Малая Садовая, дом 6, кв. 14.

Собираясь, тщательно расчесывал могучую русую бороду, обирал перед зеркалом пылинки с сюртука, высматривал, - конечно, по Митиной подсказке, - не вылезла ли сызнова бахрома внизу на брюках. На званых чаепитиях и прогулках на Острова в большой компании, благодаря ему, Мите, и Пете неизменно именовавшейся "компанией братьев Павловых", сперва слегка робел, молчал, но потом словно бы взрывался и блистал в любом споре. О жизни. О народе. О назначении интеллигенции и об ее отдаленности от народа. О религии и терроризме. О Достоевском и графе Льве Толстом. Об Илье Фадеевиче Ционе, несравненном учителе Ивана Петровича, взбунтовавшем супротив себя весь ученый белый свет.

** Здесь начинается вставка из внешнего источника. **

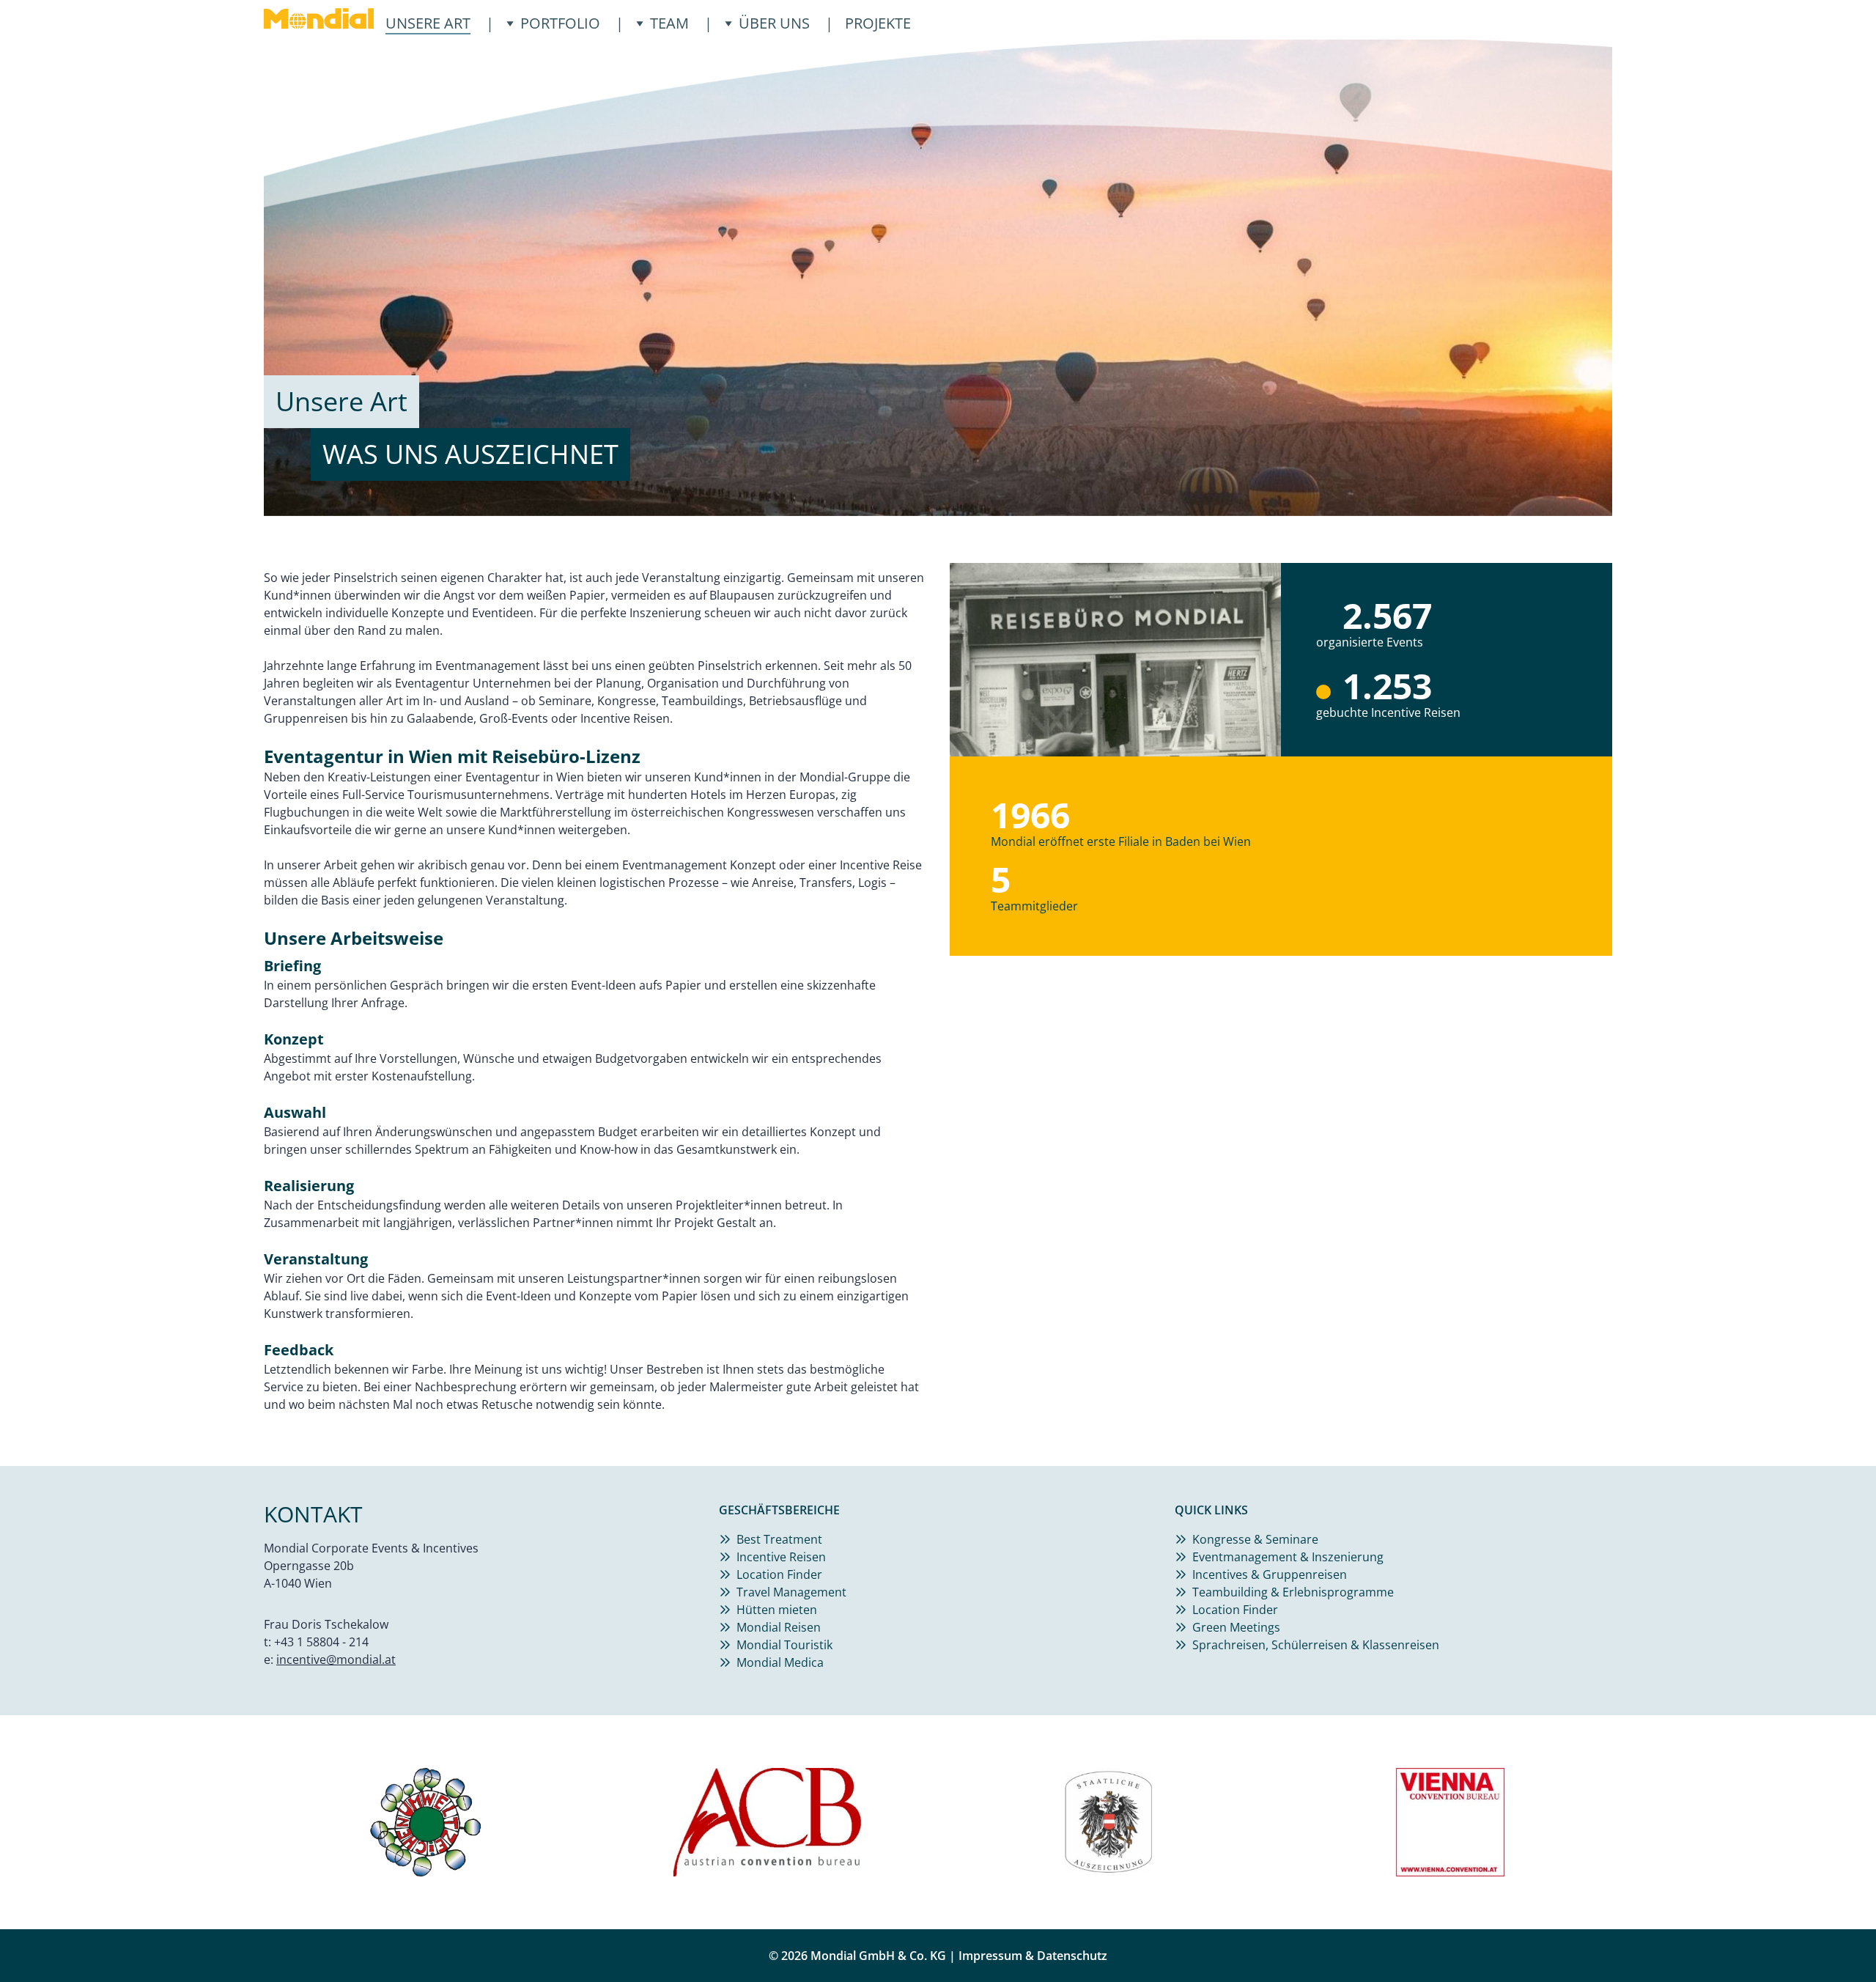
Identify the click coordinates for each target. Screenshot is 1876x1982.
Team (669, 23)
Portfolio (560, 23)
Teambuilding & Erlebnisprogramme (1293, 1592)
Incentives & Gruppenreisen (1269, 1574)
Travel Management (791, 1592)
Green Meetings (1236, 1627)
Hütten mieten (776, 1610)
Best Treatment (779, 1539)
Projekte (878, 23)
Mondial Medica (780, 1662)
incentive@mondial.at (336, 1659)
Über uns (774, 23)
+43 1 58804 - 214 (321, 1642)
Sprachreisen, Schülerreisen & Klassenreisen (1315, 1645)
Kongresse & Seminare (1255, 1539)
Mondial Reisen (778, 1627)
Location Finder (779, 1574)
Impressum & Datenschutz (1033, 1956)
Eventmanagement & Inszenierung (1288, 1557)
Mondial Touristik (784, 1645)
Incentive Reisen (781, 1557)
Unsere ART (427, 23)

О Митином патроне - великом Дмитрии Ивановиче Менделееве, только что вовсю разгромившем спиритизм и только что мальчишески влюбившемся в юную вольнослушательницу из Академии художеств (даже будто видели, как, прежде чем стучаться в дверь ее мастерской, он молитвенно опускался на колени перед этой дверью!).

Но как далеко зашли два нами упомянутых романа Ивана Петровича - никто не знает. И даже - какой из них был тремя годами прежде и какой позже. И кто - Любовь ли Александровна или Фелицата Ивановна томилась в январе 1877 года на Малой Садовой, ожидая, когда же зазвенит дверной колокольчик, и мечтала увидеть перед дверью четырнадцатой квартиры не всю "компанию братьев", а одного его - статного и с синими огнями в очах! - да еще бы и преклонившим колена на кафельные квадратики лестничной площадки… Право же, в двадцатисемилетнем Иване Петровиче отыскивалось все желанное и глазу, и сердцу, и рассудку.

О внешности более распространяться нечего: есть фотографические карточки тех лет - хорош был! И добр, и страстен, и совестлив. И умен, и начитан - отчаянный книжник! И - скромен. Женщины-то любят, чтоб мужчины были и велики, и скромны, а Иван-то Петрович сам никогда не рассказывал, что присудили золотую медаль в университете за кандидатское диссертационное сочинение по физиологии. Что научные статьи пишет. Не поминал о будущем, которое друзья прочили. Не заикался, что мечтает о профессорстве, хотя учился теперь в Медико-хирургической ради степени доктора медицины, без которой оно было невозможно. (Вообще-то он считал мечту несбыточной.)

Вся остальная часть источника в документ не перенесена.